Take each line in the entries below that holds "agent" and show it.

■ SUPPLIED MATERIAL
• • • • • • •
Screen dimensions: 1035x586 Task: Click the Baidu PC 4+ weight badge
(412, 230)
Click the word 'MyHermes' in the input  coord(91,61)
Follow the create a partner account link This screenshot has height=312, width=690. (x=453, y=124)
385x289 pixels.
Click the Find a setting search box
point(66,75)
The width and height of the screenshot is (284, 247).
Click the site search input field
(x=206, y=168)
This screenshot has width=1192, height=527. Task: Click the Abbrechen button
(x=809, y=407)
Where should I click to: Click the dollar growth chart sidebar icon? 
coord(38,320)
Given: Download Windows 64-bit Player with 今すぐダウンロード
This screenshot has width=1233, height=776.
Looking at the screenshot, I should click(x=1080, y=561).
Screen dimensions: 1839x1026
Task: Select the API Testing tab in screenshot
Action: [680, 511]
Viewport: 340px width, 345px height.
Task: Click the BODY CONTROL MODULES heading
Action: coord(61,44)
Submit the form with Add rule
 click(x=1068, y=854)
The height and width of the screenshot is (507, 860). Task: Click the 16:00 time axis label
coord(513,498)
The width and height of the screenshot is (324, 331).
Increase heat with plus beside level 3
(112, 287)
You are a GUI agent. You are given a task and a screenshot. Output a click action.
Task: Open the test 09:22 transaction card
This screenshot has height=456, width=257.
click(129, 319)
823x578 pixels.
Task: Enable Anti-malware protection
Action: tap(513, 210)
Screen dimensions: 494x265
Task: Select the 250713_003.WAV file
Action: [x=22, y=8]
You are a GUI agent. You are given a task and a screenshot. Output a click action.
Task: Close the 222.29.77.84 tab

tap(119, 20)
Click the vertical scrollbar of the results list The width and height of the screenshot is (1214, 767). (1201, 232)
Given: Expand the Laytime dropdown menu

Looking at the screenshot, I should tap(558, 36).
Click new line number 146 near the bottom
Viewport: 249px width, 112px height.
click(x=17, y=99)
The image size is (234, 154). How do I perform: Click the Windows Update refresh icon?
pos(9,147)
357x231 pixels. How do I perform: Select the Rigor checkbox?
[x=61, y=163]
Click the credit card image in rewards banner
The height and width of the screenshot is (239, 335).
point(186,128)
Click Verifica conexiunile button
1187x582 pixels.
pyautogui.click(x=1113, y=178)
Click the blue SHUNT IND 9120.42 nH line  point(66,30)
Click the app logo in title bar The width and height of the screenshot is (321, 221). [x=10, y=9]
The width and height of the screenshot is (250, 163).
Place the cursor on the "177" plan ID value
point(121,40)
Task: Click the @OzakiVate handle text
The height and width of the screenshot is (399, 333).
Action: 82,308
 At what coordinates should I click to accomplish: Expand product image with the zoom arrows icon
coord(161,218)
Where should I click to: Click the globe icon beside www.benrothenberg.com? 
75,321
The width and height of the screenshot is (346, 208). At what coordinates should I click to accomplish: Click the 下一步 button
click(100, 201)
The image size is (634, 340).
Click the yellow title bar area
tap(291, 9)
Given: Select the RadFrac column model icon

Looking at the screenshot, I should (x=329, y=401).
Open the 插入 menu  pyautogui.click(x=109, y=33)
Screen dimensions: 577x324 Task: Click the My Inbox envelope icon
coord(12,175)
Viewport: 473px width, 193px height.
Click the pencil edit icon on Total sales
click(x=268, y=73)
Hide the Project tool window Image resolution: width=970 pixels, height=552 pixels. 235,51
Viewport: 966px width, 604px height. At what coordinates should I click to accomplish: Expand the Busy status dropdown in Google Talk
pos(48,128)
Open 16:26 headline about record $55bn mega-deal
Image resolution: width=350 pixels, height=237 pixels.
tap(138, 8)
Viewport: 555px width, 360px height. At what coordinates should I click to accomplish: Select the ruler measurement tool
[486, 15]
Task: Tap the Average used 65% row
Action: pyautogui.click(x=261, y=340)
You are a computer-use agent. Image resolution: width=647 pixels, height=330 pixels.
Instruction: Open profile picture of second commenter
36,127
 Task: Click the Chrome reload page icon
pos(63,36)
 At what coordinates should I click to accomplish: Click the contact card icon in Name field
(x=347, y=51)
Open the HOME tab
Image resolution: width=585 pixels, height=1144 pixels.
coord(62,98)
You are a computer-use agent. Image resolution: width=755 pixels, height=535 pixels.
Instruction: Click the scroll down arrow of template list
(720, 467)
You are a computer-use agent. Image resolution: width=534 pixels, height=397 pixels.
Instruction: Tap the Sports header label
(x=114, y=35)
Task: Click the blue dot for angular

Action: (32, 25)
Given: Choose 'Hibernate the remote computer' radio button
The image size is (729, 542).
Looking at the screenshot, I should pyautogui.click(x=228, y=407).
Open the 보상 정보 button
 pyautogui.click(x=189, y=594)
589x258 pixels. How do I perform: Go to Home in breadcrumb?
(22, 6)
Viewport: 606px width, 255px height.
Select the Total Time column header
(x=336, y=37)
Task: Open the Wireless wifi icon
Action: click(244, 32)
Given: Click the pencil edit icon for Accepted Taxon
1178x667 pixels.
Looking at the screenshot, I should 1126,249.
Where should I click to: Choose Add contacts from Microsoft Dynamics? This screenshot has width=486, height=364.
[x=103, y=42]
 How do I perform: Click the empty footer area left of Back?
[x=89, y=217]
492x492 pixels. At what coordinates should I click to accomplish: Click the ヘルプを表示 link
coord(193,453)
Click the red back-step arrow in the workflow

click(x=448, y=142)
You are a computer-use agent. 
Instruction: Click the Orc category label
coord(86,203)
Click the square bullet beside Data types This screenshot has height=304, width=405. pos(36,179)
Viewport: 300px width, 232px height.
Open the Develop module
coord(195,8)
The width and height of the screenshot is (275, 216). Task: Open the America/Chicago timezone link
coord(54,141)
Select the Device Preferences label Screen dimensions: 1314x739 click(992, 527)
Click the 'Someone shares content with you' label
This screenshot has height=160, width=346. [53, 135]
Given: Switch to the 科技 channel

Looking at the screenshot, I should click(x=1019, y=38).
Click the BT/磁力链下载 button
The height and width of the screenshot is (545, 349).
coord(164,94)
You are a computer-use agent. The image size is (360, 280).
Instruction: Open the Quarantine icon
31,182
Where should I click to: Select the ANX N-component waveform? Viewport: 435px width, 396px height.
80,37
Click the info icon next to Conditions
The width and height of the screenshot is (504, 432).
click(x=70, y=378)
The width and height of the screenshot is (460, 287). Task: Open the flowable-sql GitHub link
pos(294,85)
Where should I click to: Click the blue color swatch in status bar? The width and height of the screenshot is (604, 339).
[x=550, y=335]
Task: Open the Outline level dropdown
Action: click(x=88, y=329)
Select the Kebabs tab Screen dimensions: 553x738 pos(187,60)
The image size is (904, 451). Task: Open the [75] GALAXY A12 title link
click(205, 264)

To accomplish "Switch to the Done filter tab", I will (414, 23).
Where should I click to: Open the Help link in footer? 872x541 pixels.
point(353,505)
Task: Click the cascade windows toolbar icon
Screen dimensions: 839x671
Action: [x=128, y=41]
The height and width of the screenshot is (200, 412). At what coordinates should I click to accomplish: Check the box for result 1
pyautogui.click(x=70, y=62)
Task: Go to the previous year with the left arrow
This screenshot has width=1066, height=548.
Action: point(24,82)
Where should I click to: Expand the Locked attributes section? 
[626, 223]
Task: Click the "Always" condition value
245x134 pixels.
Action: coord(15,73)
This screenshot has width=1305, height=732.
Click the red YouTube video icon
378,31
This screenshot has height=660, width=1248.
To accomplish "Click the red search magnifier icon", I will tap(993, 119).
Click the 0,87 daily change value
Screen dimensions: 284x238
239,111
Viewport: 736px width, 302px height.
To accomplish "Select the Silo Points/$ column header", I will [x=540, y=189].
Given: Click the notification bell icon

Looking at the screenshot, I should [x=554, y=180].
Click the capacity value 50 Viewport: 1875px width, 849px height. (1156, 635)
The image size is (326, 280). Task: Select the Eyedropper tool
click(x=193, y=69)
• • • • • • •
■ TASK RESPONSE
You are a GUI agent. You are given a task and a screenshot. Output a click action.
You are a GUI agent. You are given a task and a screenshot. Output a click action.
You are a computer-use agent. Image resolution: width=647 pixels, height=330 pixels.
You are a computer-use agent. Image resolution: width=755 pixels, height=535 pixels.
You are a computer-use agent. Image resolution: width=534 pixels, height=397 pixels.
You are a computer-use agent. 
You are a computer-use agent. The image size is (360, 280).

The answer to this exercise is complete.